● DESCRIPTION OF THE TASK: Take every line from the listing below that includes "Ecocardiografía" and copy it.

● DATASET:
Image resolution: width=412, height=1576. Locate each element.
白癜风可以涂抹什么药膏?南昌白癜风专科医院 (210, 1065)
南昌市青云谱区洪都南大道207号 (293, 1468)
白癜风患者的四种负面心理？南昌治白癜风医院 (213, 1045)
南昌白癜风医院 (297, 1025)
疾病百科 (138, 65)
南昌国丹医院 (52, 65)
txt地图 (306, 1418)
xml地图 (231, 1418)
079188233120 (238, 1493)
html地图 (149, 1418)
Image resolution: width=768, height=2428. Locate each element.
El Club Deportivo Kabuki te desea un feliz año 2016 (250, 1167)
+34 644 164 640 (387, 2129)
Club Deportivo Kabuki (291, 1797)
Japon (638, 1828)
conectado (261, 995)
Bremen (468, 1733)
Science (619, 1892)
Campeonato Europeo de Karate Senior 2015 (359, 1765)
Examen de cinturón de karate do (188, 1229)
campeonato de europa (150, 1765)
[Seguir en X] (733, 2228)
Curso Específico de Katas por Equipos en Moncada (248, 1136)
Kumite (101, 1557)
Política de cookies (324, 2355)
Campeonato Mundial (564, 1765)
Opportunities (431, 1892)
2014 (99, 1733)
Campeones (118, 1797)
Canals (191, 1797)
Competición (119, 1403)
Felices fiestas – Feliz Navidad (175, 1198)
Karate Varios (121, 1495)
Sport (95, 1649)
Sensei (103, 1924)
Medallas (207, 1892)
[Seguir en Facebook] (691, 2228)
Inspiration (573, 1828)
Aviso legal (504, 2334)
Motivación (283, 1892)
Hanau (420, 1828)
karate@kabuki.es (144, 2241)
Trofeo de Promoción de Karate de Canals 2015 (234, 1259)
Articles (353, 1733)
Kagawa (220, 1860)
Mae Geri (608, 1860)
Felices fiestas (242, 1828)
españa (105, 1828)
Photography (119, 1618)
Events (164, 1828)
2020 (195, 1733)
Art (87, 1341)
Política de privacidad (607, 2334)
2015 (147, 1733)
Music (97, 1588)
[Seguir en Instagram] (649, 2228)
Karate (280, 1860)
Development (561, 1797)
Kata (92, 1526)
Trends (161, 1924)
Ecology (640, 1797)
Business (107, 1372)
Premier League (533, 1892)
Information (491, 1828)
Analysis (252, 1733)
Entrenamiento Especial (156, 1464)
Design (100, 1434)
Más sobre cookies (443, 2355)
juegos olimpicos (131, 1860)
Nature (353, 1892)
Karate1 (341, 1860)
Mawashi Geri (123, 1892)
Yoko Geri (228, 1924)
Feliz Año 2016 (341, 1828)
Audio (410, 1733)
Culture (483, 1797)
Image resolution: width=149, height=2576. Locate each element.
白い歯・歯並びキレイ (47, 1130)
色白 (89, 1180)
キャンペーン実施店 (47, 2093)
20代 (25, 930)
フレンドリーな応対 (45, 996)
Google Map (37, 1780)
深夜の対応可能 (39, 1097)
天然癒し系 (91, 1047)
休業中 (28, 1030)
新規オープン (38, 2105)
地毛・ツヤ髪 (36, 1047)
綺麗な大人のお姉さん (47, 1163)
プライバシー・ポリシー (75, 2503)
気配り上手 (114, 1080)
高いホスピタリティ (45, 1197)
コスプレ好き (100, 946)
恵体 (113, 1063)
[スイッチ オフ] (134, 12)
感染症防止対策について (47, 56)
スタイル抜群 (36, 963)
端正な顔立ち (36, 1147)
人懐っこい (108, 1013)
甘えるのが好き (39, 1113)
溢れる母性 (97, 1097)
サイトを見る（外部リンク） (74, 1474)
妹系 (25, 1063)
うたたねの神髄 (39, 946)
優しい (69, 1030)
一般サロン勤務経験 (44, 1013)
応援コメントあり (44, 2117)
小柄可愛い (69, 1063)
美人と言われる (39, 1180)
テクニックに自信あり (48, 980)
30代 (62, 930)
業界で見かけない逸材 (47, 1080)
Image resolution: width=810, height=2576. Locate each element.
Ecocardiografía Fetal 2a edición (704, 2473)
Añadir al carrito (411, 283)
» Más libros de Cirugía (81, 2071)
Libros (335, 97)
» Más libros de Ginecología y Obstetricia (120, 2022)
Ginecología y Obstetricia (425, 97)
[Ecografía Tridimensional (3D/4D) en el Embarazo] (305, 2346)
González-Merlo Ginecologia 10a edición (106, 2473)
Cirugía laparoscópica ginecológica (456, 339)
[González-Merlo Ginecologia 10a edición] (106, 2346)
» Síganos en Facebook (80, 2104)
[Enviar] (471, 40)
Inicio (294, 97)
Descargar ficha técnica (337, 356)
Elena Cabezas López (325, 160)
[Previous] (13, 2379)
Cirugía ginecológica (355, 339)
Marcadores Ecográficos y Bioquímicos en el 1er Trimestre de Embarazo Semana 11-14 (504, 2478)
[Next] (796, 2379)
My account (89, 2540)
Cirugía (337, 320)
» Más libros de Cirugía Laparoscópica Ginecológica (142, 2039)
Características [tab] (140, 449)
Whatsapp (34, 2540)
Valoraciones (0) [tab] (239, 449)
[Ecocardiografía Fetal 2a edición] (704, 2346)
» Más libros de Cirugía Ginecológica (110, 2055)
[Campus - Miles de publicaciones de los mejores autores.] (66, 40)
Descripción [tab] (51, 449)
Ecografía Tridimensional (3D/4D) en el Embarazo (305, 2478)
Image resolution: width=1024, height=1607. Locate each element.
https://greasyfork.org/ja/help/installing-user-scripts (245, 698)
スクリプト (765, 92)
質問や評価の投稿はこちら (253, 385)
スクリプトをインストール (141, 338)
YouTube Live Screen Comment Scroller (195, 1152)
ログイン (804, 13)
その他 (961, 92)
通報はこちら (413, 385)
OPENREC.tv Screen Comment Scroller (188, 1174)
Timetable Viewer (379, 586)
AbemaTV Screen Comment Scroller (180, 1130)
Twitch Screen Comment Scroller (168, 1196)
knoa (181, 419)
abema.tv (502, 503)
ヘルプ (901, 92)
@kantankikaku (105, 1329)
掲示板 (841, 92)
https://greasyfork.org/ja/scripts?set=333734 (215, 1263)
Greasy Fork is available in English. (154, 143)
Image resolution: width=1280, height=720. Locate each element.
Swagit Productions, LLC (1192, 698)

● ANSWER:
Ecocardiografía Fetal 2a edición (704, 2473)
[Ecocardiografía Fetal 2a edición] (704, 2346)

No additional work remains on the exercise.